И никогда бы не понял Прохарчин, как близко поставил его этот горячечный сон не только ко всему страдающему, но и к поэту, который воплощает и осмысляет эти муки.

В Прохарчине не было фантазии. Но что же было в нем? Что положительного выработала в нем жизнь? -- Зимовейкин называет Прохарчина мудрецом и убеждает его послужить благоразумию, -- и точно: Прохарчин был мудрецом, так как он не хотел ни говорить, ни мечтать, ни знаться с людьми -- а это-то и была подлинная и заправская мудрость канцелярии, т. е. инстинктивное, но цепкое приспособление к среде.

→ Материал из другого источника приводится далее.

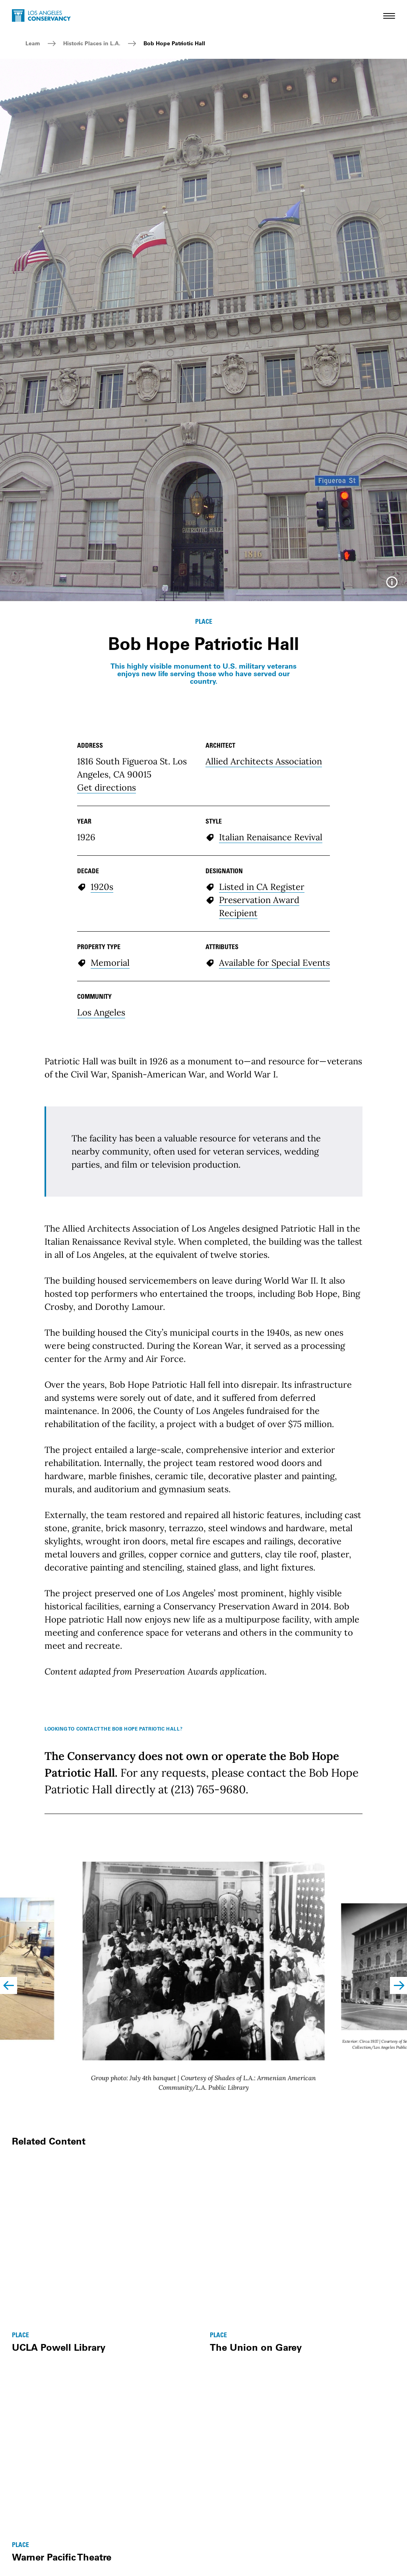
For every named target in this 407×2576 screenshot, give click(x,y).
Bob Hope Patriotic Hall (174, 43)
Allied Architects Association (263, 931)
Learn (32, 43)
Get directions (106, 957)
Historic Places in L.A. (91, 43)
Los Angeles (101, 1182)
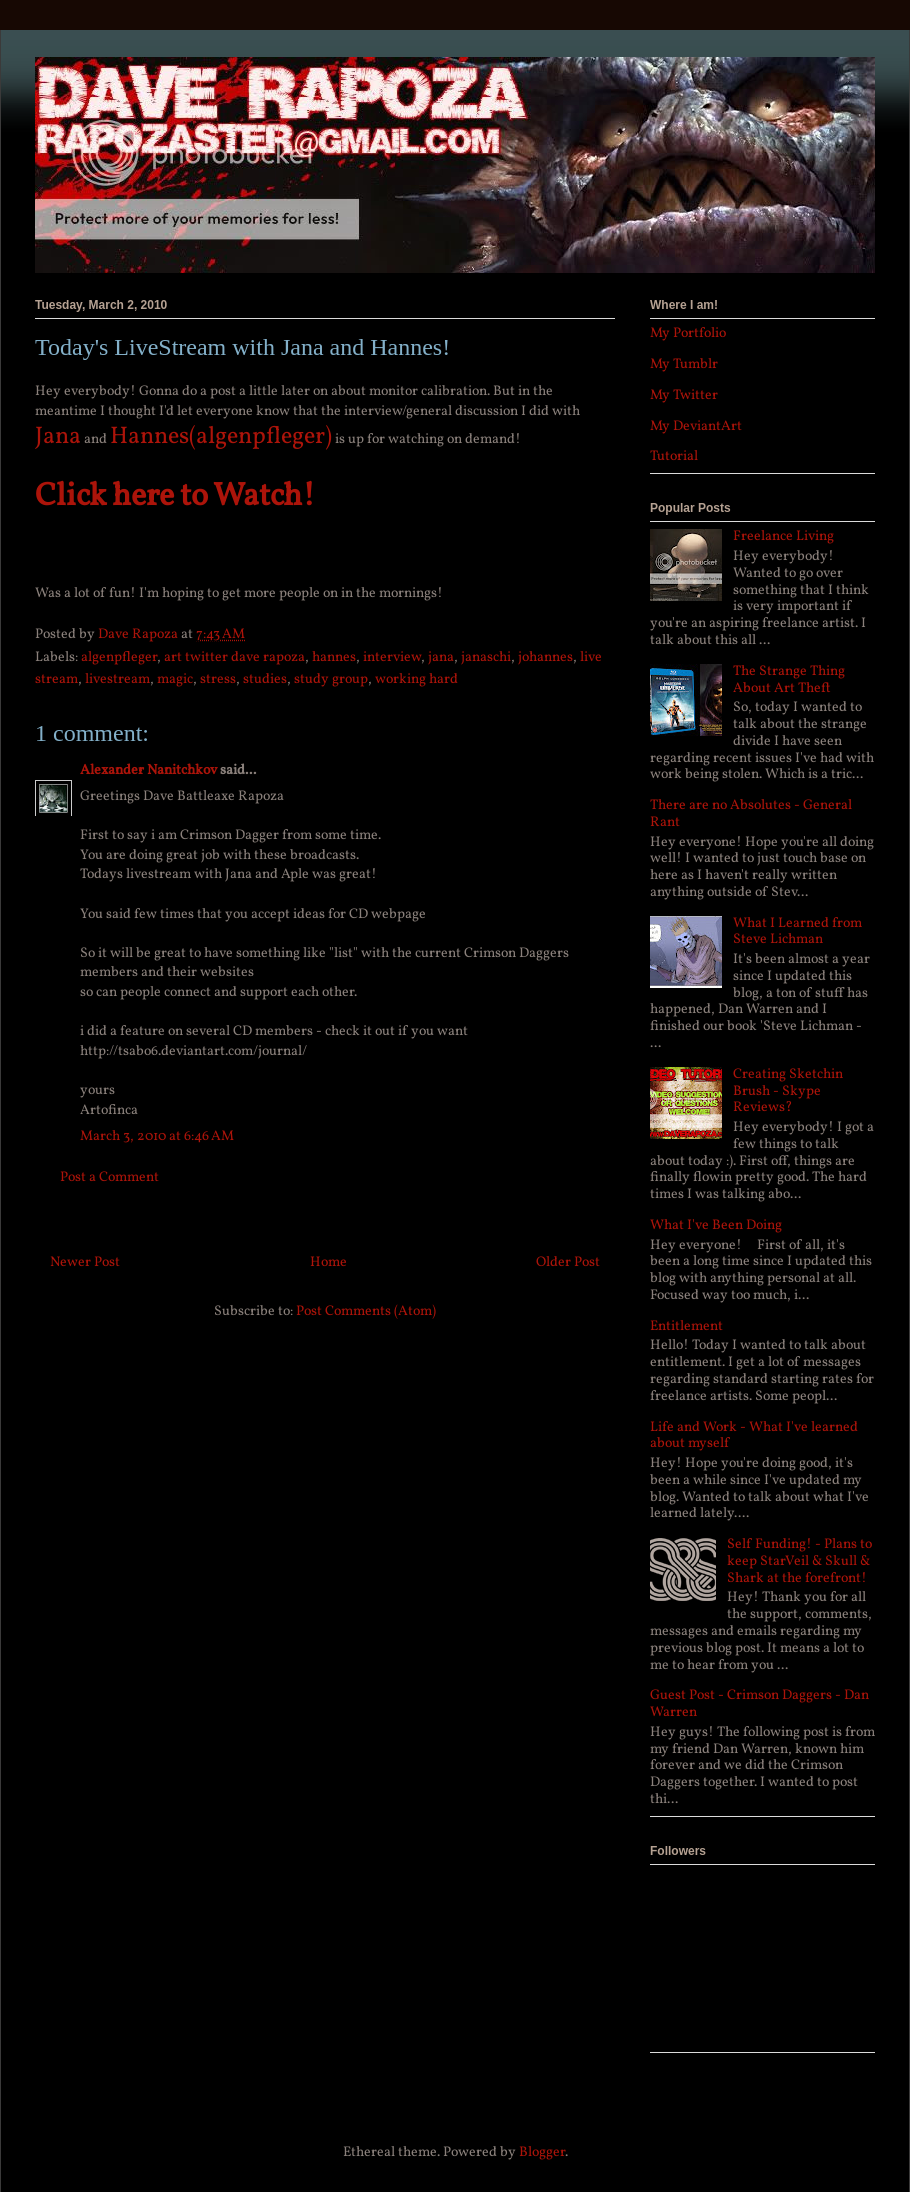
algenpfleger (119, 657)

И все, казалось, было в Прохарчине, чего хотела от него жизнь: "и миловидный я, смирный, слышь, и добродетелен, предан и верен"... И вдруг-горячечным бредом откуда-то с самого дна темной прохарчинской души выплескивается наружу ее взбудораженная тайна, и на мгновение она как-то безудержно сияет и даже слепит...

"Стой, -- кричит господин Прохарчин. -- Ты пойми только, баран ты: я смирный, сегодня смирный, завтра смирный, а потом и не смирный, сгрубил -- пряжку тебе, и пошел вольнодумец". Пусть через несколько минут этот вольнодумец для Зимовейкина и даже Наполеон для Марка Ивановича уже весь истаивает в дробных и бессильных слезах, -- но все же живая жизнь сквозь горячечный бред дала в умирающем человеке вспышку настоящего бунта...

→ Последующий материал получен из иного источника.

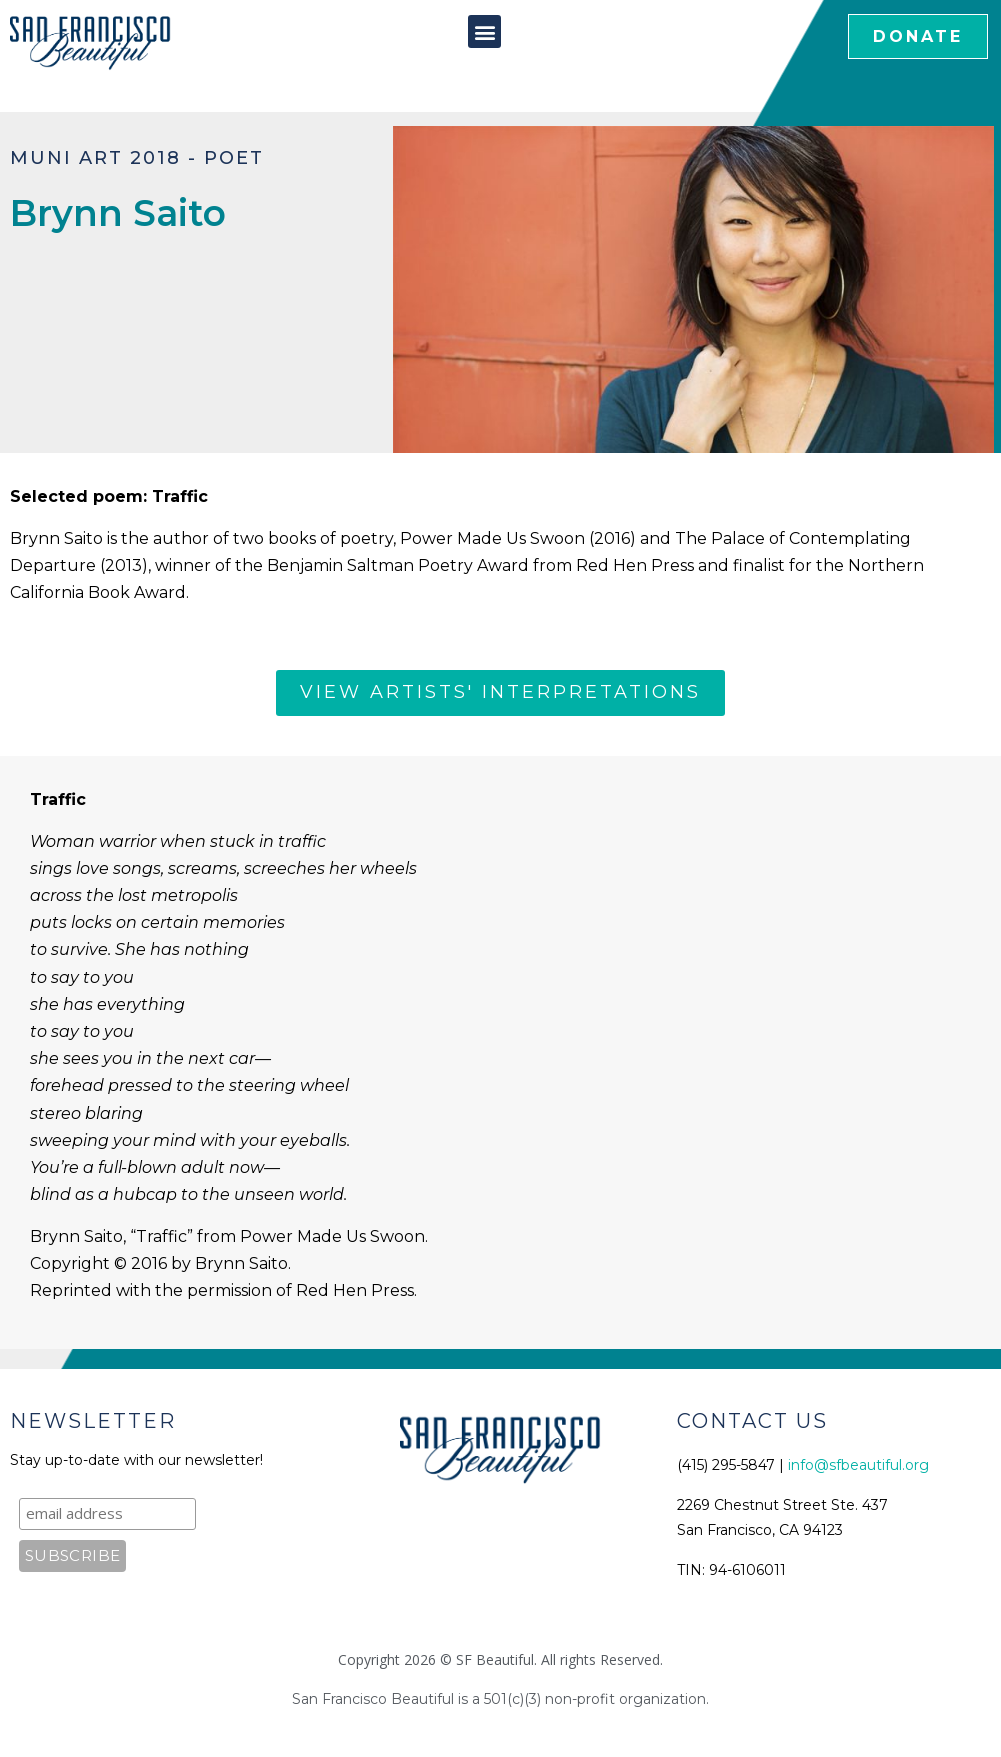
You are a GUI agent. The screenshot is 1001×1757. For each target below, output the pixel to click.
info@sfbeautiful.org (858, 1465)
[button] (484, 31)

Постойте: только чей же это бунт?.. Уж не Достоевский ли это сам провидит свою катастрофу?

Достоевский 1846 года и его Прохарчин, да разве же можно найти контраст великолепнее? Достоевский еще с детства обладал неистощимой и необычайно живой фантазией, а плавная речь его была всегда настолько же неотразимою по силе, по обаянию, -- насколько было отрывисто, безответно, бессильно все, что мог сказать Прохарчин.

Достоевский отличался общительностью и еще ребенком был необычайно услужлив (черта, которая так неприятно поражает нас потом и чаще всего именно в рассказчиках его романов) -- Прохарчин боялся людей. Достоевский был транжира и бесконечно щедрый человек -- стоит только вспомнить его письма и рассказы Ризенкампфа33, а Прохарчин-то? Достоевский сам бросил службу, а Прохарчин? Да вообще можно ли было, казалось, лучше оттенить свою молодую славу, и надежды, и будущее, как не этой тусклой фигурой, этим несчастным, которого иллюзия посетила только в предсмертной горячке и все творчество которого меньше чем в час времени выворотил наизнанку полицейский чин вместе с начинкой тюфяка, пока от самого творца виднелись только худые синие ноги, торчавшие кверху, как два сучка обгоревшего дерева?

Но как ни резок был контраст между поэтом и его созданием, а все же, по-видимому, и поэт в те ранние годы не раз испытывал приступы того же страха, от которого умер и Прохарчин.

И на самого Достоевского, как на его Прохарчина, напирала жизнь, требуя ответа и грозя пыткой в случае, если он не сумеет ответить: только у Прохарчина это были горячечные призраки: извозчика, когда-то им обсчитанного, и где-то виденной им бедной, грешной бабы, и эти призраки прикрывали в нем лишь скорбь от безысходности несчастия, да, может быть, вспышку неизбежного бунта; а для Достоевского это были творческие сны, преображавшие действительность, и эти сны требовали от него, которому они открылись, чтобы он воплотил их в слова.

Мы знаем, что в те годы Достоевский был по временам близок к душевной болезни. Может быть, он уже и тогда, в 1846 г., провидел, что так или иначе, но столкновение между Демидом Васильевичем и фаланстерой неизбежно и что при этом удар уже никак не минует той головы, где они чуть было не столкнулись над трупом Прохарчина34.